Abstract
Hearing loss among the elderly correlates with diminished social, mental, and physical health. Age-related cochlear cell death does occur, but growing anatomical evidence suggests that synaptic rearrangements on sensory hair cells also contribute to auditory functional decline. Here we present voltage-clamp recordings from inner hair cells of the C57BL/6J mouse model of age-related hearing loss, which reveal that cholinergic synaptic inputs re-emerge during aging. These efferents are functionally inhibitory, using the same ionic mechanisms as do efferent contacts present transiently before the developmental onset of hearing. The strength of efferent inhibition of inner hair cells increases with hearing threshold elevation. These data indicate that the aged cochlea regains features of the developing cochlea and that efferent inhibition of the primary receptors of the auditory system re-emerges with hearing impairment.
SIGNIFICANCE STATEMENT Synaptic changes in the auditory periphery are increasingly recognized as important factors in hearing loss.
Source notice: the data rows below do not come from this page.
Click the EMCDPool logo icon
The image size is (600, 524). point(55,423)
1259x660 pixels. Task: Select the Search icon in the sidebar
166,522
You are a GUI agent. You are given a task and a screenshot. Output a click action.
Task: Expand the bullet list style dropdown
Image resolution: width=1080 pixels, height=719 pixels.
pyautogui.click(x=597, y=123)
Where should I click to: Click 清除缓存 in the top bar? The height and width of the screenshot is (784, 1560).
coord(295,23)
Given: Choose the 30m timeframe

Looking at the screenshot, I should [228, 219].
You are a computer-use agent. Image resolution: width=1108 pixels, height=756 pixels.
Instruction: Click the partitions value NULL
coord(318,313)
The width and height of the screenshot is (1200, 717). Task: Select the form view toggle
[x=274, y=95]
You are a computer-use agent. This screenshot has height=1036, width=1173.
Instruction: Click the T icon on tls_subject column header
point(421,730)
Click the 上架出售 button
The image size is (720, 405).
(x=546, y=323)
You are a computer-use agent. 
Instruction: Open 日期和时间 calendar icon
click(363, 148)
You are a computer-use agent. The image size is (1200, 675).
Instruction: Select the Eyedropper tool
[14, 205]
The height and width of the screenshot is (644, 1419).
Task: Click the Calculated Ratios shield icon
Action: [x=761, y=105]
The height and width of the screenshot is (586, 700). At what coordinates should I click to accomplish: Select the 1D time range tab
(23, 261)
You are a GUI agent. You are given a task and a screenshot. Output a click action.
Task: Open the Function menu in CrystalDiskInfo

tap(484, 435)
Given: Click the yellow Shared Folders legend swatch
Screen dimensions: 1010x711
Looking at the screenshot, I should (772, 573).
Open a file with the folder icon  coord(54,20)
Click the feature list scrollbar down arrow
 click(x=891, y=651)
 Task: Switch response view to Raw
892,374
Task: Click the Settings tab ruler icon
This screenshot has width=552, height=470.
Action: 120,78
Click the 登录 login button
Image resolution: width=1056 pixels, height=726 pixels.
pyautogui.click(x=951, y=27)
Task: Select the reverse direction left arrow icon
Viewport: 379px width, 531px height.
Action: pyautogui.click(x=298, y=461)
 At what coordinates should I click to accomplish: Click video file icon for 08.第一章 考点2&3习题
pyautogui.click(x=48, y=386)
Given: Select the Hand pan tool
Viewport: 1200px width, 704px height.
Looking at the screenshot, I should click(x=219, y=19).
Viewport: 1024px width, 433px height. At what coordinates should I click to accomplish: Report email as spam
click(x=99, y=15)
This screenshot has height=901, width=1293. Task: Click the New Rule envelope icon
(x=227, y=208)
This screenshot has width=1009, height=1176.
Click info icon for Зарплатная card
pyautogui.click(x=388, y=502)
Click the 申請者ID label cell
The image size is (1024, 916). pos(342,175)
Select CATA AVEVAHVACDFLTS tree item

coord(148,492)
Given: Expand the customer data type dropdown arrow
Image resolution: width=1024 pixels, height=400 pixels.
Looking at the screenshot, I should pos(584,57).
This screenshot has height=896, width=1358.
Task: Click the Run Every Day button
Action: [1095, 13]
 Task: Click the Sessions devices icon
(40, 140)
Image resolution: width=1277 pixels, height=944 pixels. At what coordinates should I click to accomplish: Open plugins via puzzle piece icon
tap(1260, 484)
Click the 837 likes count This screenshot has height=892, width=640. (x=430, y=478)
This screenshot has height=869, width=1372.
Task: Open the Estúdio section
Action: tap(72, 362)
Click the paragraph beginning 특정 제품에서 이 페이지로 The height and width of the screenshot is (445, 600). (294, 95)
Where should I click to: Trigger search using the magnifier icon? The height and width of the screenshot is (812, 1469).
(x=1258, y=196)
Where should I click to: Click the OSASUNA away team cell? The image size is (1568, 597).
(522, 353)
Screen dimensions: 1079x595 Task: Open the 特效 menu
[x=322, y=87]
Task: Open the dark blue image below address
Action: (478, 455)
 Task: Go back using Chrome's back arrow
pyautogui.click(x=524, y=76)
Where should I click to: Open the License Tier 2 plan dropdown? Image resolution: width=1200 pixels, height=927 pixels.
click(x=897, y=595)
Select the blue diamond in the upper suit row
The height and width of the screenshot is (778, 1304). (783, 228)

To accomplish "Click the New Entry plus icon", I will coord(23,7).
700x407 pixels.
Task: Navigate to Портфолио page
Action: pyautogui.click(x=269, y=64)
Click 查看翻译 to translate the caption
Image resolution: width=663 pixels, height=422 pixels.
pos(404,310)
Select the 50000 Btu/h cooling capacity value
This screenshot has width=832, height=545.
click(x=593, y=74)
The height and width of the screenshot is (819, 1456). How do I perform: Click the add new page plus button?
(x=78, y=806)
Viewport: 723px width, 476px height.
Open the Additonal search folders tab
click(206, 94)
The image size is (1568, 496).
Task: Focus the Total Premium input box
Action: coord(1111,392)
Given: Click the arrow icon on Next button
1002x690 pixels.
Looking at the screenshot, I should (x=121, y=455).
To date, anatomical work has described the loss of afferent contacts from cochlear hair cells. However, relatively little is known about the efferent innervation of the cochlea during hearing loss. We performed intracellular recordings from mouse inner hair cells across the lifespan and show that efferent innervation of inner hair cells arises in parallel with the loss of afferent contacts and elevated hearing threshold during aging. These efferent neurons inhibit inner hair cells, raising the possibility that they play a role in the progression of age-related hearing loss.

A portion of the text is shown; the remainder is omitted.